However, it goes without saying, that we have to take these threats deadly seriously, and the police and social services are fully involved in the care plans of both woman.
Another lady, who came in last week, had been devastated by grief. Her husband was recently killed in a motorbike accident, having been hit by a car driver. He'd not long recovered from a previous accident, after which the wife had pleaded with him not to go back on the bike. Oblivious to her fears he did anyway, and was killed a month ago.
The patient was admitted to the ward informally, after an overdose. For the first couple of days she barely came out of her room, mostly sleeping. We had her on visual observation for the first day, which was then reduced to once every five minutes.

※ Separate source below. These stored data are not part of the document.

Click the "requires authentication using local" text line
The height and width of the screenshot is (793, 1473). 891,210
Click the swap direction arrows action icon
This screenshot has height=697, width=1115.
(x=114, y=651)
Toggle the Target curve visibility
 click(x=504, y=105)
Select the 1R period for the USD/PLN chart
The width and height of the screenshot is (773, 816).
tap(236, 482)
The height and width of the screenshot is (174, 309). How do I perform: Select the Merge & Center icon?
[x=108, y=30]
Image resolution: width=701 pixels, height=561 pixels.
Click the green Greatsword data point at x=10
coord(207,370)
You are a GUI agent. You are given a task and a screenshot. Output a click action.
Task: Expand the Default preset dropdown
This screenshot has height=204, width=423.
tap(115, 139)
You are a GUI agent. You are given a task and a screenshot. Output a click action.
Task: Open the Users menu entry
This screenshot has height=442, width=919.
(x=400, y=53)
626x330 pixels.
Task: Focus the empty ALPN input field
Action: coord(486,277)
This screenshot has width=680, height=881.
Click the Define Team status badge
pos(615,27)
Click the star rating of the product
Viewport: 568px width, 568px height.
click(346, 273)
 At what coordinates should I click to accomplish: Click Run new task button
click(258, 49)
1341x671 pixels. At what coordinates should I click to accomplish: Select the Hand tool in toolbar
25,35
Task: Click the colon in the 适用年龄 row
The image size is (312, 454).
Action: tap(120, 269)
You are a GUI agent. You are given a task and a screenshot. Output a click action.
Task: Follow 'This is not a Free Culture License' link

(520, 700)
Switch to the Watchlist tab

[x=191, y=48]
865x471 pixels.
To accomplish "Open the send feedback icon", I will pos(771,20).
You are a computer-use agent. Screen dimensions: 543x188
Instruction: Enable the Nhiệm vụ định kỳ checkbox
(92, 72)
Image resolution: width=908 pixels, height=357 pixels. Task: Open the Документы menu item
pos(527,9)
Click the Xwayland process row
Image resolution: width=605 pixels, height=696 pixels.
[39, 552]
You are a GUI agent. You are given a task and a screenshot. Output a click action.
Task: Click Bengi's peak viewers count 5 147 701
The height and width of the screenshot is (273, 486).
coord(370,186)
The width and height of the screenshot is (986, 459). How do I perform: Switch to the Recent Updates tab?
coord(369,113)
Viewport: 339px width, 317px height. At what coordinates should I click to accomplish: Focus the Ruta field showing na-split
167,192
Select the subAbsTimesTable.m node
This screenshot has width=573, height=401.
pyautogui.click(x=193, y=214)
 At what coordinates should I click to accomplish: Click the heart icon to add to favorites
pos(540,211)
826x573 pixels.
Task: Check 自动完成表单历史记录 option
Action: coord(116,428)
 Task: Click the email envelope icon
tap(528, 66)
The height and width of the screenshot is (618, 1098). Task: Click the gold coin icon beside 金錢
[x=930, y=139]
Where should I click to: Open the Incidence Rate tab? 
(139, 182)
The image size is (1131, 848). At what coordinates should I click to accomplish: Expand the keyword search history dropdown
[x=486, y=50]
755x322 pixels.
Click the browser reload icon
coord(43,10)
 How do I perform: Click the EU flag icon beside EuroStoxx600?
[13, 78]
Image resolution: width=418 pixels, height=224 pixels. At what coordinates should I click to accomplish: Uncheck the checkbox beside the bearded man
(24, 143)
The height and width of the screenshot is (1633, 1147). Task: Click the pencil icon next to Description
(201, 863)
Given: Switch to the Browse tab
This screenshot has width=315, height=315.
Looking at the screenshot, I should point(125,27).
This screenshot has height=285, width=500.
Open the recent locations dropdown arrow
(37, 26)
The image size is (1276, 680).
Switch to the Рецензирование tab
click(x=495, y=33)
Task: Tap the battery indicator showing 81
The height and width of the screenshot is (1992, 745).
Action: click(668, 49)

Today she was determined to take her discharge, having been visited by her family who were worried about her being in a psychiatric hospital. After the doctor had assessed her, we convinced her to take leave for a few days, rather than discharge, coming back in a few days to see the consultant.
Depression like this can be tricky to treat safely. At first people can too unmotivated to do any harm to themselves, but once their mood begins to rise, they can often be at serious risk. The depression is still there, but now they have a little motivation and may impulsively act on it. I've seen this before in patients and have witnessed with my own eyes suicides on the ward. So I'm acutely aware of this danger.
However the lady in question has got good support from family, who assure us that returning home would be best for her, and it's also what they want.
A factor that certainly triggered this patient's request to leave, was the fact that another female patient who she'd become friends with, had also decided to discharge herself. This particular lady, a thirty-something woman, had got herself into a terrible relationship crisis. She'd left her husband and two young children for a man she'd met at work. He too had left his family to be with her, but now both of them were struggling with the new relationship, and she in particular, was racked with guilt over leaving the children behind.
This patient had also come in after a suicide bid, but her mood had lifted after only a couple of days. When I left the ward yesterday evening, after a twelve-hour shift, she was also about to leave.
That, in a nutshell, is just a few of the typical patients we have on the acute ward at any one time.